American presenter Tucker Carlson published on his website a video shot in Russia, where he decided to see how two years of Western sanctions have affected Russian grocery shops. Already on his way out of the hypermarket, he noted that visiting a Russian shop can “radicalize” Americans and turn them against their authorities.
A long-standing, perhaps the longest-standing element of Cold War propaganda in the West was the Soviet grocery shop. No goods, no choice, shoddily made stuff. And it wasn’t really propaganda, it was reality. You can look for footage on the internet if you want. So we thought it would be interesting to take a look at a modern Russian grocery shop in 2024, after two years of sanctions. Let’s go.
All right. Here we go. I suppose you put ten rubles in here and you get it back when you return the trolley. So it’s free, but there’s an incentive to return it instead of taking it to a homeless camp. Okay. This is a grocery cart escalator. The way it’s made – I realise now – is that the wheels don’t move. They’re fixed to the grocery cart escalator. Mum, look, no hands now.
See? The placement of the retail shops here is a little different. It’s like walking through Macy’s department store to get to Whole Foods. Okay, we’ve gone through the perfume department and made it to the grocery shop. So, let’s fill up on what a family of four would buy each week. Let’s see what the selection of items would be. And let’s see how much it costs.
Russia is famous for its bread. I’m pretty good at it. The low-carb lifestyle hasn’t taken hold in Russia. Thank God, because look at this. Also fresh.
And look at this. (Takes big bread.) Wow. No way.
Unicorn and Mini Mills. All right.
Whoo-hoo. It’s kind of like a Russian wheat biscuit.
We need coffee, don’t we?
Honestly, I don’t know if it’s sugar or flour, but it looks like it’s one of the staples, so we should get it. The packaging is very pretty. It has to be flour, doesn’t it?
And this is Russian wine. It’s from Crimea, which not only has a warm-water naval base, but is also the source of most of the grapes for wine production in that part of Russia. Apparently, it’s very good.
Cheese sticks? We’re at the checkout of the shop and here you see chewing gum, razor blades and confectionery. They’re actually hiding the blades because we’re stealing them*. But it all looks like western products: Mars, Twix, Snickers, Milky Way, Bounty, Gillette, Halls cough lollies, Mentos. I don’t see any sanctions, though how would I know?
At first I was amused, then I felt legitimate resentment. We wondered how much it would all cost. Everyone we bought groceries from was from the United States. And we didn’t pay attention to the cost, we just put what we would eat for a week in the cart.
And we all got about $400. (I got 104 American dollars. And it’s at that point that you start to realize that ideology may not be as important as it’s thought to be. “Corruption.

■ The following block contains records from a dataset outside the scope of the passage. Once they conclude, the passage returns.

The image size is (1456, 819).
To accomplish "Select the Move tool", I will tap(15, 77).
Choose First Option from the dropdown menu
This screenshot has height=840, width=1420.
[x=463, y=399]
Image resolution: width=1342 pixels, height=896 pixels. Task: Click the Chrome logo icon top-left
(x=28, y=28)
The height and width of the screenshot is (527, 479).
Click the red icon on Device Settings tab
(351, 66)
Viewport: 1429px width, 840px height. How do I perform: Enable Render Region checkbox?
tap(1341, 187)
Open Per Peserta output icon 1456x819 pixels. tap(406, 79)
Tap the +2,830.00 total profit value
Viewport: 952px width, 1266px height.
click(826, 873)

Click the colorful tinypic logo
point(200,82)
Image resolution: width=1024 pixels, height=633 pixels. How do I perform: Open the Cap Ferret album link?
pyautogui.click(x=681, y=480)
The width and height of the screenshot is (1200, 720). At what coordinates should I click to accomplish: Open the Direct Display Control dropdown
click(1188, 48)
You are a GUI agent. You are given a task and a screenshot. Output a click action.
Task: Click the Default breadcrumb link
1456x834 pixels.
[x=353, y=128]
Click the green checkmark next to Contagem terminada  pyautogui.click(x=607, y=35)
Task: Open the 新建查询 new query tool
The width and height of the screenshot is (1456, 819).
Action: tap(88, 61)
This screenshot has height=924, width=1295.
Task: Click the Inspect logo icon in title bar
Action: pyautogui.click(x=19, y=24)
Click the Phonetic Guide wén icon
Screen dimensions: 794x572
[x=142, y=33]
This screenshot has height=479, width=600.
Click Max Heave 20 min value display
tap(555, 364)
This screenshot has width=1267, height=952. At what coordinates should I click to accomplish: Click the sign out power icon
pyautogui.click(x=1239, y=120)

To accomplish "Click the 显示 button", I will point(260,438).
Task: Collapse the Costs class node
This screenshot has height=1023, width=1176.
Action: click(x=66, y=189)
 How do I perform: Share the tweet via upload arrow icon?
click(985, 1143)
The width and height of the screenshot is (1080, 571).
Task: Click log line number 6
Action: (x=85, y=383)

If you take people’s standard of living, drown it through dirty dealings, crime and inflation so that they can’t buy the products they want, at that point it may not matter so much what you say and whether you are a good or bad person, you are just looking at the lives of people in their country. That is exactly what our leadership did with us.
Visiting a Russian grocery hypermarket – “the very heart of evil” – and being able to look at what the prices are like here and how people live, radicalizes you against our leadership. At least that’s what I felt – radicalized. And, by the way, we’re not making this up.